The College of Nurses of Ontario (CNO) is investigating after two nurses from the province travelled to Washington D.C. to allegedly participate in an anti-lockdown event preceding the Capitol Hill riot last week.

In videos posted to social media by the group, "Nurses Against Lockdowns” the women are seen addressing the crowd at the “Global Frontline Nurses” summit in Washington DC, an event that was scheduled to take place in front of the U.S. Supreme Court just hours before a group of rioters stormed the U.S. Capitol building, breaking windows and tearing through the offices of elected officials.

In one video, Sarah Choujounian identifies herself to the crowd as a nurse from Toronto who has spent most of her 16-year career working in a nursing home.

She claims she was fired after speaking out against lockdowns on social media, expresses concern that vaccines could harm seniors, and says restrictions on visitors at nursing homes constitute "crimes against humanity.”

According to the CNO, Choujounian worked at Norfinch Care Community in North York until 2020.

Kristen Nagle, a neonatal intensive care unit nurse from London according to the CNO, is shown speaking in another video.

Addressing the crowd, Nagle suggests the number of COVID-19 deaths compared to Canada’s overall population is evidence that the health restrictions are “crazy.”

Public health officials have repeatedly stressed that the dangers of the virus cannot simply be measured in deaths, but must also be measured by the danger posed to the overall health care system due to the diversion of resources to deal with the rising number of COVID-19 patients.

In Ontario, the rising number of COVID-19 cases is threatening to postpone surgeries for cancer, organ transplants, heart problems and other serious issues.

Nagle also speaks out against the use of masks, gloves and “synthetic drugs” in the video.

In a statement to CTV News Toronto, the college said it is investigating both women.

“The College of Nurses of Ontario (CNO) is investigating Kristen Nagle and Sarah Choujounian,” the statement read. “The legislation does not permit us to provide details on the progress or ongoing status.”

However, the college said that any outcome from the investigation that can be disclosed under current legislation will be shared publicly.

The London Health Sciences Centre also confirmed Nagle has been on unpaid leave since she took part in another event in November.

“We continue to learn of actions involving an NICU nurse at London Health Sciences Centre that are not aligned with LHSC’s values,” the LHSC statement to CTV News Toronto reads.

“Upon originally learning of concerns related to participation in a local anti-masking rally back in November, LHSC took immediate action to ensure the hospital remains a safe environment for everyone by placing her on an unpaid leave pending the results of the investigation. We anticipate an outcome to be reached within the coming weeks.”  

CTV News Toronto has reached out to both women for comment, but has not heard back so far.

The CNO also pointed to a statement of support for current health measures on its website which urges nurses to be responsible for what they post online.

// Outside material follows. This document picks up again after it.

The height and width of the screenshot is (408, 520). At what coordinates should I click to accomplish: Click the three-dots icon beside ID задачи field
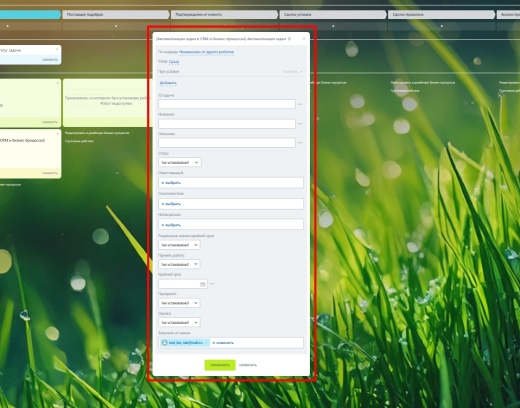click(300, 104)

"Nurses are leaders in the community and the public’s trust in nurses may extend to their views on health matters communicated on social media and other forums,” the statement reads. “Statements made by nurses in public forums have the potential to impact the health and safety of the public.

“Nurses have a professional accountability to: use accurate sources of information based in scientific theory and evidence, to inform their professional service and practice."

The federal government has also been advising Canadians against nonessential travel for months because of the risk of spreading the virus and its various strains.